Saat itulah seorang dokter pribumi mendaftarkan diri untuk jadi relawan. Namanya Dr. Tjipto Mangunkusumo, seorang dokter swasta yang sudah belajar ilmu kedokteran di STOVIA sejak usia 13 tahun.

Sebelumnya dia adalah dokter pemerintah. Tapi dia pribumi yang terlalu berani melawan rasisme dan kolonialisme. Saat orang pribumi diperlakukan tidak adil dan tidak terhormat di lingkungan sosial, orang Belanda sangat geram mendengar Helmhoed, topi kehormatan mereka, di rumah Dr Tjipto dijadikan pot bunga.

Jadi bisa ditebak kenapa dokter kurang ajar itu tidak lama berkarir sebagai dokter pemerintah.

Di Malang dokter yang masih berusia 25 tahun itu membaur dengan para penderita pes, mengobatinya tanpa melengkapi diri dengan masker maupun kaus tangan. Dia temukan seorang gadis kecil sebatangkara karena seluruh keluarganya tewas akibat wabah.
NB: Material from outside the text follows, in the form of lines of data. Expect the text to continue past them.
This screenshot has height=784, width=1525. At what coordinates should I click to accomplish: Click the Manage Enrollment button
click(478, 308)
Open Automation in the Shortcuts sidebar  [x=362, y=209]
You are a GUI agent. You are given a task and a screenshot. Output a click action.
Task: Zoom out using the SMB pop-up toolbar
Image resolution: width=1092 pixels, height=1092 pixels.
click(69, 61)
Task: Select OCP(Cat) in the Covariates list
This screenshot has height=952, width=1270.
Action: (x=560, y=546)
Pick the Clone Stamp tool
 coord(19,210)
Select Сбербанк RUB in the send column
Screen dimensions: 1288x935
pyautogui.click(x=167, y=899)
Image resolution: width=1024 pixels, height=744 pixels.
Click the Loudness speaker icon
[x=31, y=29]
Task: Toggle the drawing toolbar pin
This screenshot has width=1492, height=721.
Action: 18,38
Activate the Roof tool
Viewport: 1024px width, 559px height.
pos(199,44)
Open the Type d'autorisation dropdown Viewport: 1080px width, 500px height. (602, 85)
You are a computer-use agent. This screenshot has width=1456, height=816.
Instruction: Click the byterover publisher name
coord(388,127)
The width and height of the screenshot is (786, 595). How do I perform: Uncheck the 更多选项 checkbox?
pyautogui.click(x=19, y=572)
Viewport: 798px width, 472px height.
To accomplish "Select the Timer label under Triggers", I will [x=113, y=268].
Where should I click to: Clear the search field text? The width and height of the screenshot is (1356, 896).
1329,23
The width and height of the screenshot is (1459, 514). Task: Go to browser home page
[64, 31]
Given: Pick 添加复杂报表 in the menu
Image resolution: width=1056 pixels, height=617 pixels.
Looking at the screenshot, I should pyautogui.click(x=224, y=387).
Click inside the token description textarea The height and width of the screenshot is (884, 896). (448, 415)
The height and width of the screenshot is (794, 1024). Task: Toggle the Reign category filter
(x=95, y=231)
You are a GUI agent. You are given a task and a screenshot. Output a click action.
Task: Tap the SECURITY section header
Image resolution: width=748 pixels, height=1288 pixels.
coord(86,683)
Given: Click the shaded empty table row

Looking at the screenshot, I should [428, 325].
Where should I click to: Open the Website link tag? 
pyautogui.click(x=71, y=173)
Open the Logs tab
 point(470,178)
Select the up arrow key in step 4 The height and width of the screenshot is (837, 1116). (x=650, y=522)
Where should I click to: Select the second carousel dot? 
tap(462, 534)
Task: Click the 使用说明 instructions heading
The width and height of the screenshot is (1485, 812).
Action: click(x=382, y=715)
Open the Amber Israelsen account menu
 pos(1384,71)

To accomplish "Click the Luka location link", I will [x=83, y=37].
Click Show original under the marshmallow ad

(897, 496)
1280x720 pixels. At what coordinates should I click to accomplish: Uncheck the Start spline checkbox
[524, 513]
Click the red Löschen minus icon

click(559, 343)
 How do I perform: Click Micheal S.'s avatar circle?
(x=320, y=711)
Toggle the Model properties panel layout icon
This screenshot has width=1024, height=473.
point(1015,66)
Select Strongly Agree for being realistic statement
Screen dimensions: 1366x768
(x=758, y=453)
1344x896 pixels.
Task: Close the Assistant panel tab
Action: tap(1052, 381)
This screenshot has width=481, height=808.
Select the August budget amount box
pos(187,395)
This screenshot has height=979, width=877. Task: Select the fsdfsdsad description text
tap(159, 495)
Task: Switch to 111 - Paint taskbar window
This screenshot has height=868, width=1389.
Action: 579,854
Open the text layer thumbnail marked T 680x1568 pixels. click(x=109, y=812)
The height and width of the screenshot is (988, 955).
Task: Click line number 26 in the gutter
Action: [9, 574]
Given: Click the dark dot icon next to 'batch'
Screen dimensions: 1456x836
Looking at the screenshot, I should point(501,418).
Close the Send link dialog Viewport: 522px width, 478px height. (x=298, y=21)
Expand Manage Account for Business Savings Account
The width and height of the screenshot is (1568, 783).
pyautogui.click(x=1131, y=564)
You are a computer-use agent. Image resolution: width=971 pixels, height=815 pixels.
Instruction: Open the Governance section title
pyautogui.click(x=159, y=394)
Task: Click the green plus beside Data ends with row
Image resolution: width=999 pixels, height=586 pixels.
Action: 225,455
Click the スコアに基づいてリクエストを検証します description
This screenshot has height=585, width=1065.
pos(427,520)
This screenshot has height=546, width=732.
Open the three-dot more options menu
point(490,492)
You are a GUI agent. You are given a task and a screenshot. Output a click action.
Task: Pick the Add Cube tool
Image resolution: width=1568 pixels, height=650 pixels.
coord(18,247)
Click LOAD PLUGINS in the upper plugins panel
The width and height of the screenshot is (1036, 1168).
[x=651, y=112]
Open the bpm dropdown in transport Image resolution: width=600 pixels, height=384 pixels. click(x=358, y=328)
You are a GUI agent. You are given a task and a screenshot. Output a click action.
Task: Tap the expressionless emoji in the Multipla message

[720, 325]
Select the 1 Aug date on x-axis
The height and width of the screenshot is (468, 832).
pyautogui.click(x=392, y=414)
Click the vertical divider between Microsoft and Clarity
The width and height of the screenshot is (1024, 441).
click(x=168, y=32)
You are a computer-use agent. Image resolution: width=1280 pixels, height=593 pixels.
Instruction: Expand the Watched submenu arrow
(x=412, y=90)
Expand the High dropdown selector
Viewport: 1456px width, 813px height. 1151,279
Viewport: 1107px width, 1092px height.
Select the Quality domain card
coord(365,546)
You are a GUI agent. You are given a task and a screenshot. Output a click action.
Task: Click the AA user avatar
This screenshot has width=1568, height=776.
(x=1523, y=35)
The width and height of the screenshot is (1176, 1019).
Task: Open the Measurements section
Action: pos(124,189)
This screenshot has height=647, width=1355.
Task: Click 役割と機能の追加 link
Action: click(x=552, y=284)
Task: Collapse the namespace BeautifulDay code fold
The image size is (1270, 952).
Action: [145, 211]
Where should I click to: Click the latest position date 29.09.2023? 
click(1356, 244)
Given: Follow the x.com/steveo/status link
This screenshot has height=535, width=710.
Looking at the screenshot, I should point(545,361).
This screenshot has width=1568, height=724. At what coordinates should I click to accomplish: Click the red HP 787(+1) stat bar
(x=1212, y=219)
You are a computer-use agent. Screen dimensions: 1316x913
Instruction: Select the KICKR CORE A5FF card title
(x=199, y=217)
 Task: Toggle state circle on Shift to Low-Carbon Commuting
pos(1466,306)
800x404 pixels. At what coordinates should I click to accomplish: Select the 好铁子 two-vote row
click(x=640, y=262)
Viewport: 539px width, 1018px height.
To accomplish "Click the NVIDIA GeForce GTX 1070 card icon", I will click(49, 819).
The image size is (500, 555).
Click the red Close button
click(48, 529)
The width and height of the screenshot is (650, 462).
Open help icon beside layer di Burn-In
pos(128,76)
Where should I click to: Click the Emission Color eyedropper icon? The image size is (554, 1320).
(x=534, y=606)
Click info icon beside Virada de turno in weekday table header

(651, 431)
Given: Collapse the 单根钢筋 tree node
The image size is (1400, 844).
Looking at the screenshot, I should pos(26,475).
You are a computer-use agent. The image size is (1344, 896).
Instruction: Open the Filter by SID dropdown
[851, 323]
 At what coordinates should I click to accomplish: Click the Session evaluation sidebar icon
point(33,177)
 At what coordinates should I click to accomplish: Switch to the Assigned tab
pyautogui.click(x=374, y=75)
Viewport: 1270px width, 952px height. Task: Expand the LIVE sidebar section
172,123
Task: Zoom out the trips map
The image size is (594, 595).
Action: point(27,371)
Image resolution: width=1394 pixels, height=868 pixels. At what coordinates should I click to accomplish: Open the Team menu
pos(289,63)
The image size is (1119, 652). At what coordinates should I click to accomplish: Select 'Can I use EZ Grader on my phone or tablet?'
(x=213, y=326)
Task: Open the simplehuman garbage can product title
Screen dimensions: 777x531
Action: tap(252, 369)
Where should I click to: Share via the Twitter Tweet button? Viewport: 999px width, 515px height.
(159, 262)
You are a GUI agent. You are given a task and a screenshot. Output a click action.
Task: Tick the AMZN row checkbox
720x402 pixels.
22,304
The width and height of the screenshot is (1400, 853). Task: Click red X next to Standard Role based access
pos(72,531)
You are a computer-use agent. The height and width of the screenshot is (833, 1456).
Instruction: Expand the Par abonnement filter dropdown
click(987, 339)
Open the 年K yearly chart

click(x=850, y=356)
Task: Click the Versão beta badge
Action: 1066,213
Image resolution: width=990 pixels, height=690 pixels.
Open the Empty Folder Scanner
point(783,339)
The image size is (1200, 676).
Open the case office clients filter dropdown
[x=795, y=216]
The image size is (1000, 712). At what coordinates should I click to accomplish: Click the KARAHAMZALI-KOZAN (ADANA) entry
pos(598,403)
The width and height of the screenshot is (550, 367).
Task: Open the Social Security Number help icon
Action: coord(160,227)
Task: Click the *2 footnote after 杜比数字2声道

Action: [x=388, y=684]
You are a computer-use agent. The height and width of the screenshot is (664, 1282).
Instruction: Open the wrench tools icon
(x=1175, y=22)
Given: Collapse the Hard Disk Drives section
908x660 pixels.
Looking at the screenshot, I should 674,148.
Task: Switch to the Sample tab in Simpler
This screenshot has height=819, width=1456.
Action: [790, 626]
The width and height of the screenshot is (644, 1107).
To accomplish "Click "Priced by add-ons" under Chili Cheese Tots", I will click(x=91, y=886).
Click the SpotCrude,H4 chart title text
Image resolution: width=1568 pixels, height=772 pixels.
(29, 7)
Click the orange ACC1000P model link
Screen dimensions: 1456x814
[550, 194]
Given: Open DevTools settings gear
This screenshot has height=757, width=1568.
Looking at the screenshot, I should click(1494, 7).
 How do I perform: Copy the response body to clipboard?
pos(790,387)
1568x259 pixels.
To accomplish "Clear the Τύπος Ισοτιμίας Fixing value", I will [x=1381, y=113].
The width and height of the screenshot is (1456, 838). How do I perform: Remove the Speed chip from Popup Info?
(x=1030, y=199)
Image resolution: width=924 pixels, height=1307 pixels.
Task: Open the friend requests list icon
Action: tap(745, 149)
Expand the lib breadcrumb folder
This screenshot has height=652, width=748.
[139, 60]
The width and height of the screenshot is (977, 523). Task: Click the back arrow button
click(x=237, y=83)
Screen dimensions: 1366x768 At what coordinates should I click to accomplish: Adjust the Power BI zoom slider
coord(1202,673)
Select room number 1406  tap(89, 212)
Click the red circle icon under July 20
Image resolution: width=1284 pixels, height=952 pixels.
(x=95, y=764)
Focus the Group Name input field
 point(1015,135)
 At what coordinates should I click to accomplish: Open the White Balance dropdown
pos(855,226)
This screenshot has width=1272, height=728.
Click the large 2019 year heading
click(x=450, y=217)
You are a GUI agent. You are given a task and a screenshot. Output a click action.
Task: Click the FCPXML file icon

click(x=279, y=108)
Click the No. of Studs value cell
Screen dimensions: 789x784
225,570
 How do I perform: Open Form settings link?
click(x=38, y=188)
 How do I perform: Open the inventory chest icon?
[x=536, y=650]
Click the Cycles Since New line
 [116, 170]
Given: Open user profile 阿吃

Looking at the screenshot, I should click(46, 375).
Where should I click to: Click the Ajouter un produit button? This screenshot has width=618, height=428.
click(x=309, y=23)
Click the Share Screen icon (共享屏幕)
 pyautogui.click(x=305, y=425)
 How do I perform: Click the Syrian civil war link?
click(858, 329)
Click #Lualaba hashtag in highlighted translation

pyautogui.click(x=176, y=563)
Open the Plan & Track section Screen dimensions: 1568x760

Diangkatnya gadis kecil itu sebagai anak angkat. Dr Tjipto memberi nama puteri angkatnya itu Pesyati, sebagai pengingat peristiwa besar itu.

Hingga wabah itu akhirnya sirna, Ratu Belanda memberi Dr Tjipto bintang kehormatan Ridderorde sebagai penghargaan atas jasa dan keberaniannya. Namun belum lama setelah itu dia berselisih dengan seorang kontrolir yang mengakibatkan dia dimutasi. Konflik yang mengakibatkan permohonannya agar dikirim sebagai relawan ke Solo ditolak oleh birokrasi.

Dengan penuh marah, dia kembalikan bintang emas pemberian Ratu Belanda itu ke Batavia. Sepanjang perjalanan bintang kehormatan Belanda itu dia pasang di celana, tepatnya di bagian pantat.

Setelah berjumpa dengan E.F.E. Douwes Dekker dan Suwardi Suryaningrat (Ki Hajar Dewantoro), Dr Tipto makin gila dalam mengkritik kolonialisme. Membuat Tiga Serangkai itu akhirnya ditangkap dan dibuang ke Belanda. Tapi semua itu tidak pernah menyurutkan kegarangannya.

Lihatlah sorot mata di foto-foto Dr Tjipto berikut. Benar-benar nampak kekerasan hatinya.

Kelak di sebuah wawancara, Presiden Sukarno jelas menyebutkan nama Tjipto Mangunkusumo selain Tjokroaminoto sebagai orang-orang yang sangat menginspirasinya.